▶ Task details: Return, word for word, every line starting at the line with "You are a GUI" and ending at the final line of the entries; skip the pictures.

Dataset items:
####################

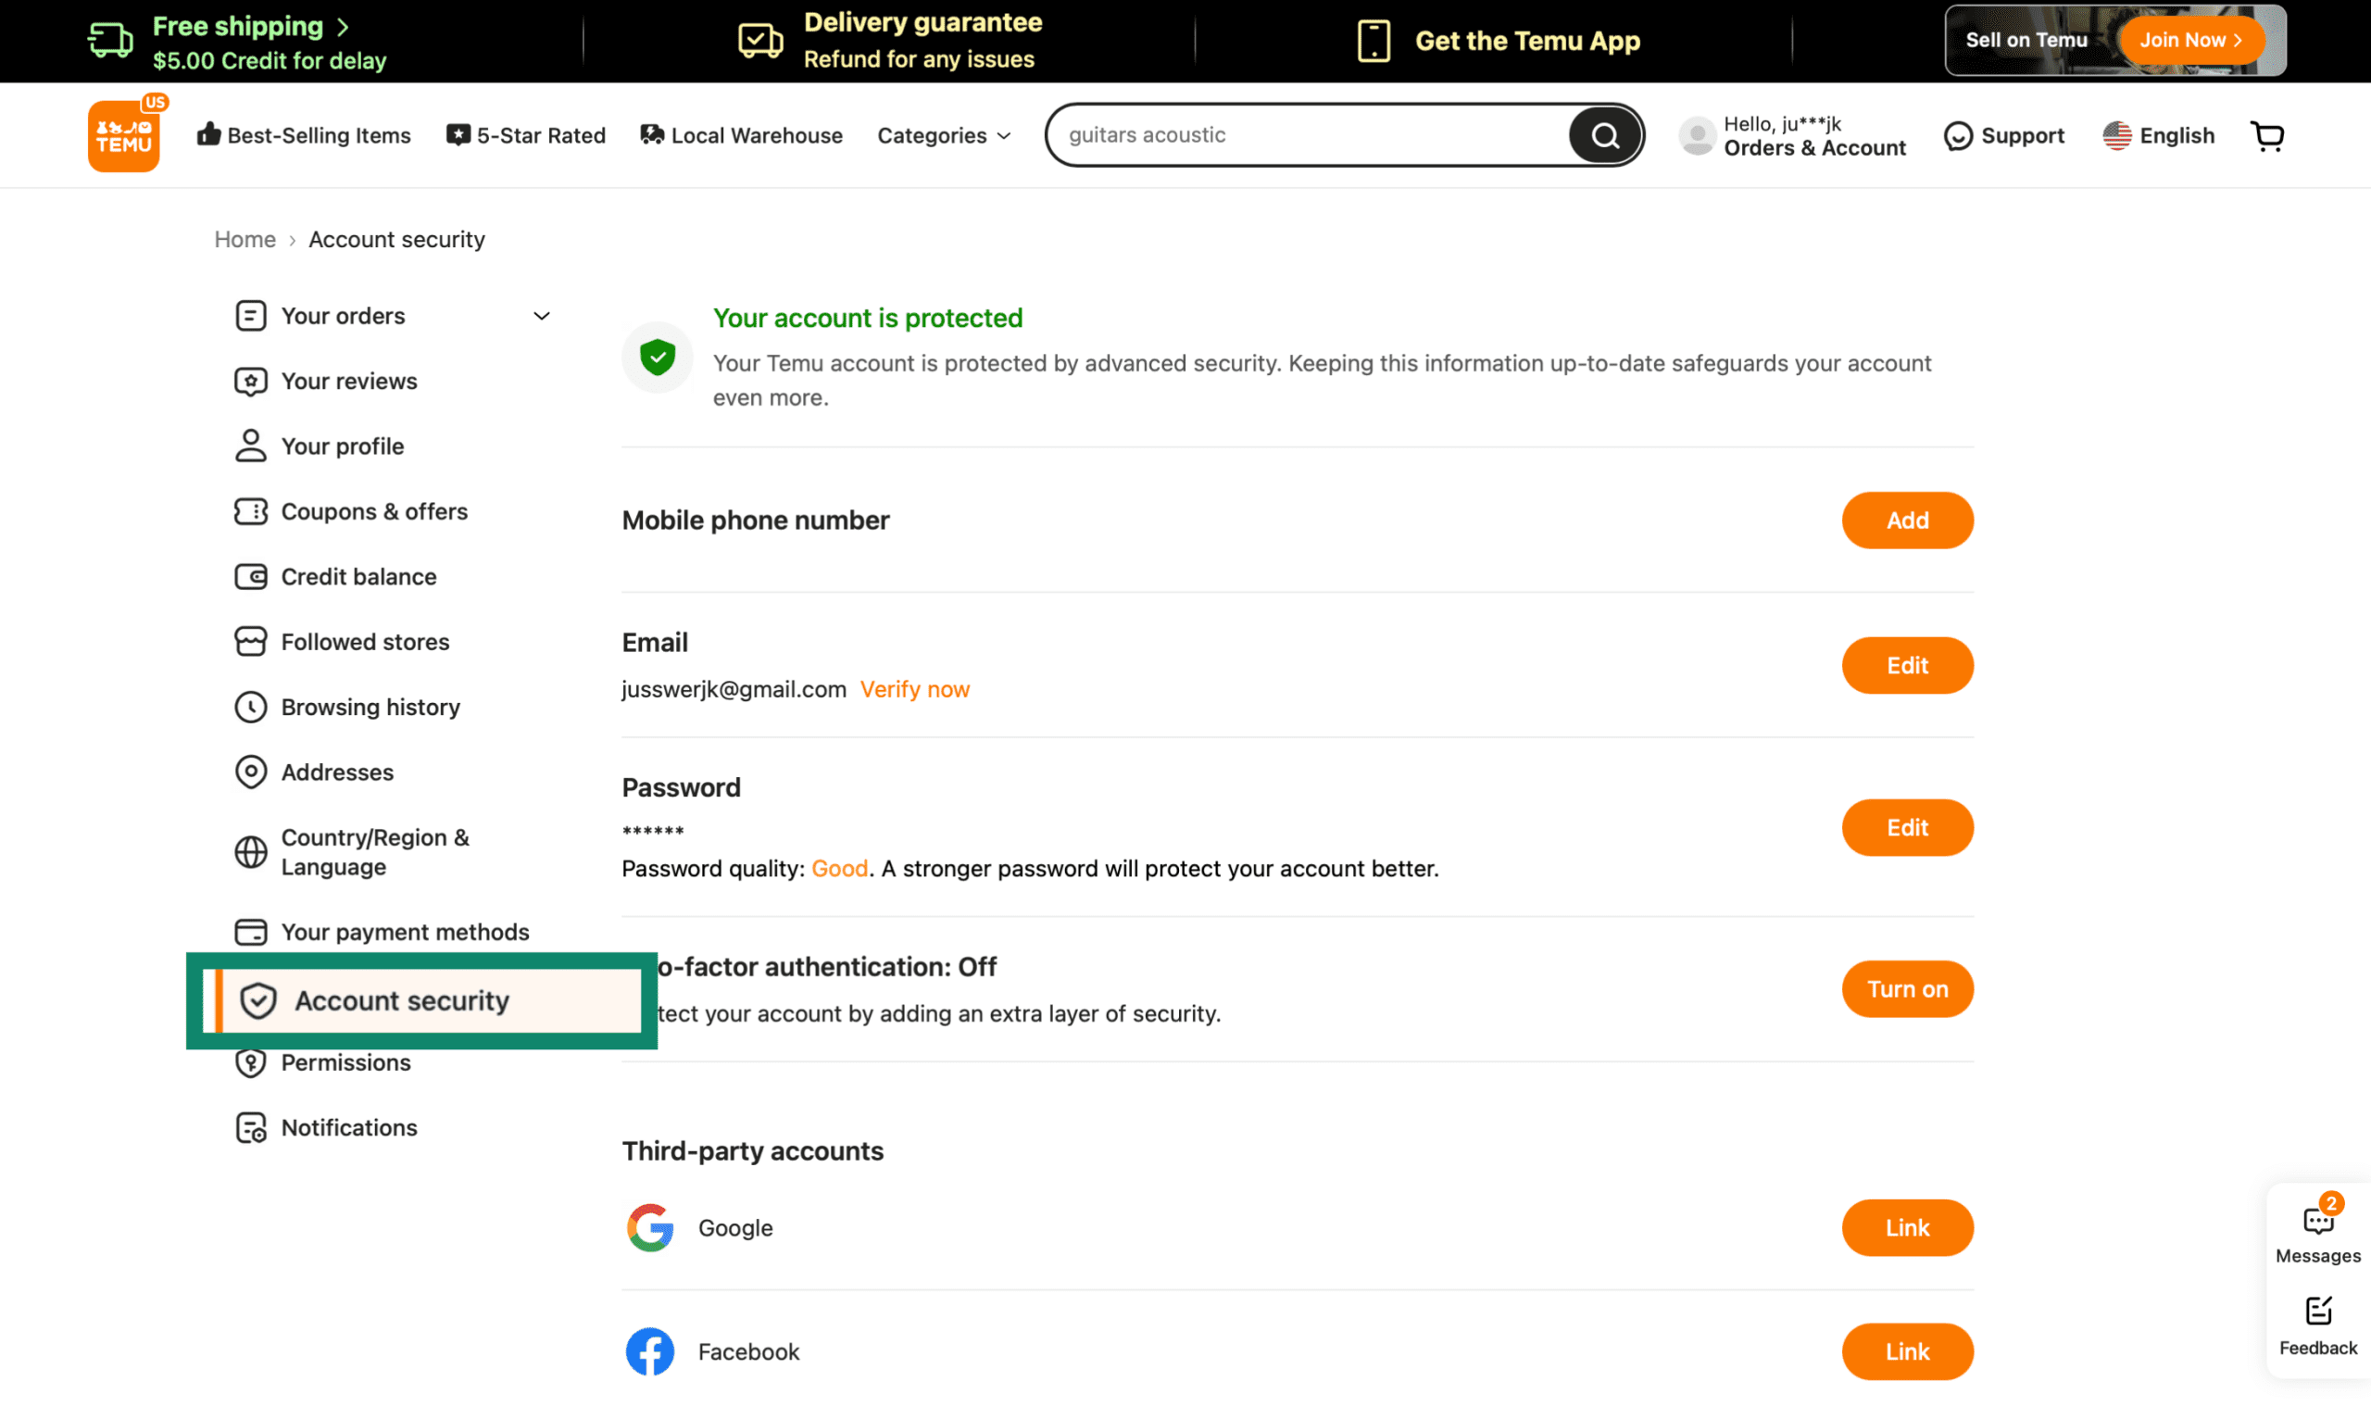Click Add for mobile phone number
Image resolution: width=2371 pixels, height=1406 pixels.
1907,520
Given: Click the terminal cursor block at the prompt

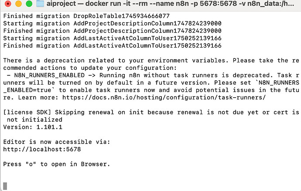Looking at the screenshot, I should (5, 186).
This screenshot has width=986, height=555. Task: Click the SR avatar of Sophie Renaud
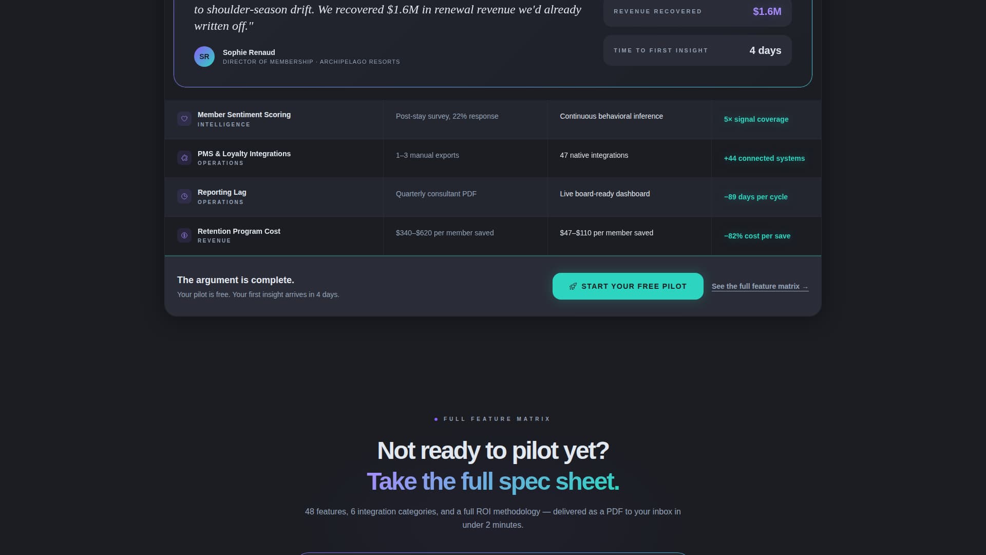(204, 57)
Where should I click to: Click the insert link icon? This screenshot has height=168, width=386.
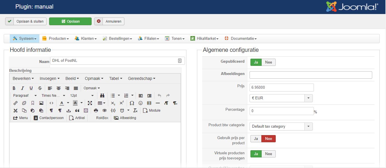[16, 103]
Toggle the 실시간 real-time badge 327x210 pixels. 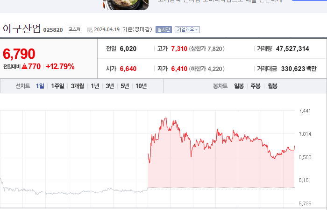point(164,29)
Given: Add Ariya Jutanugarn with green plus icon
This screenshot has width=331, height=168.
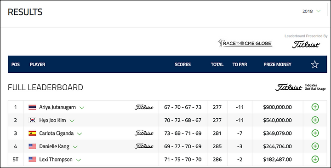Looking at the screenshot, I should click(315, 107).
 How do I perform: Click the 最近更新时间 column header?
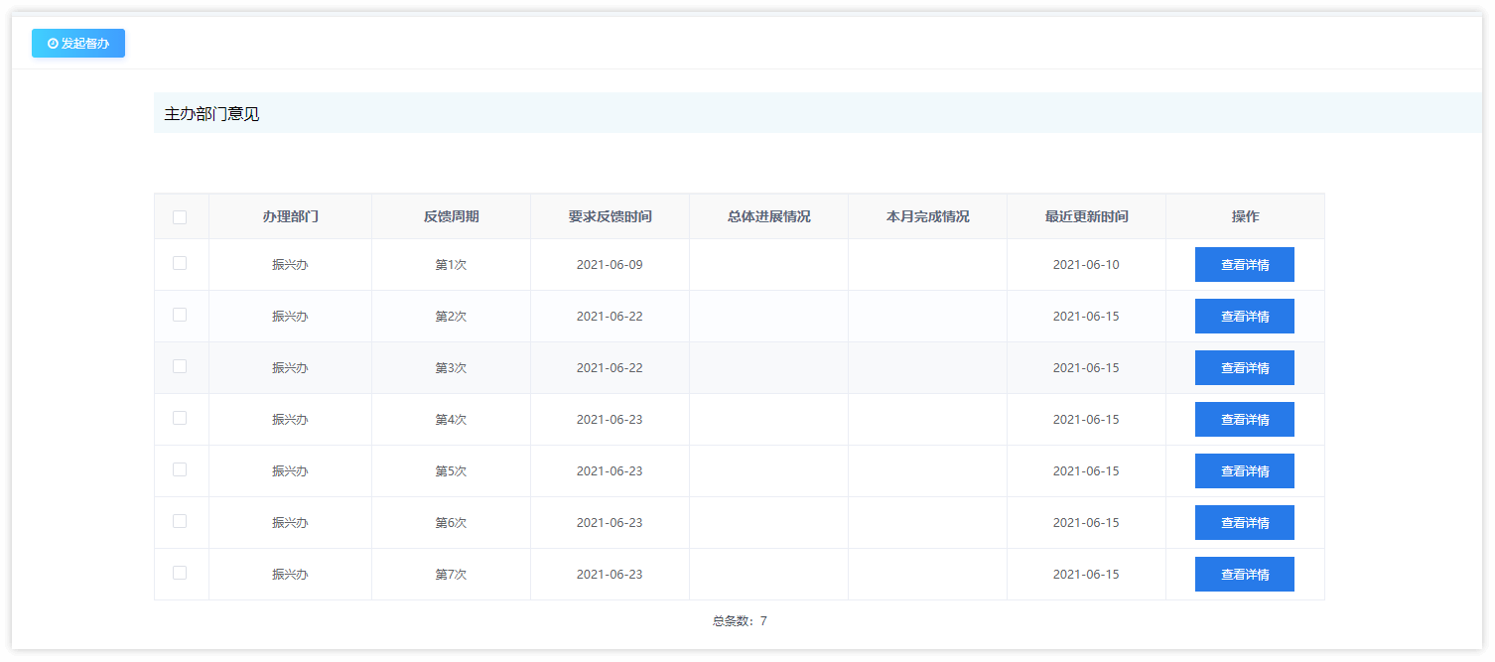pyautogui.click(x=1086, y=215)
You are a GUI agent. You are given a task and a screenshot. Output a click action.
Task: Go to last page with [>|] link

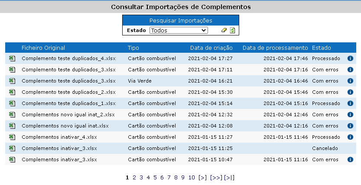pos(229,177)
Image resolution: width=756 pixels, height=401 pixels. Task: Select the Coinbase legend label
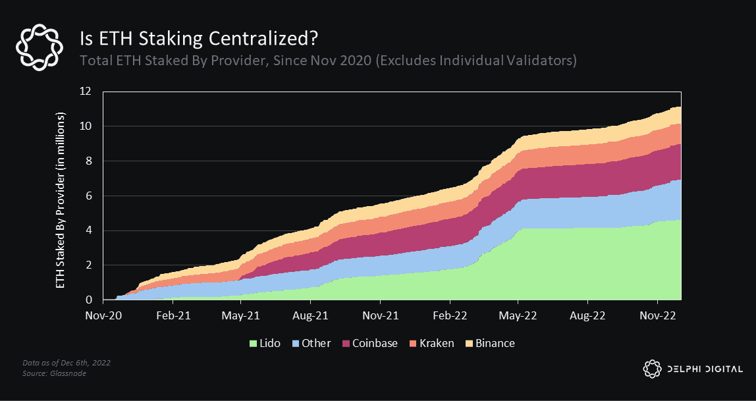tap(375, 343)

####################

▶ Response box:
You are a GUI agent. You are given a task and a screenshot. Output a click action.
Task: Go to last page with [>|] link

pos(229,177)
Image resolution: width=756 pixels, height=401 pixels. Task: Select the Coinbase legend label
tap(375, 343)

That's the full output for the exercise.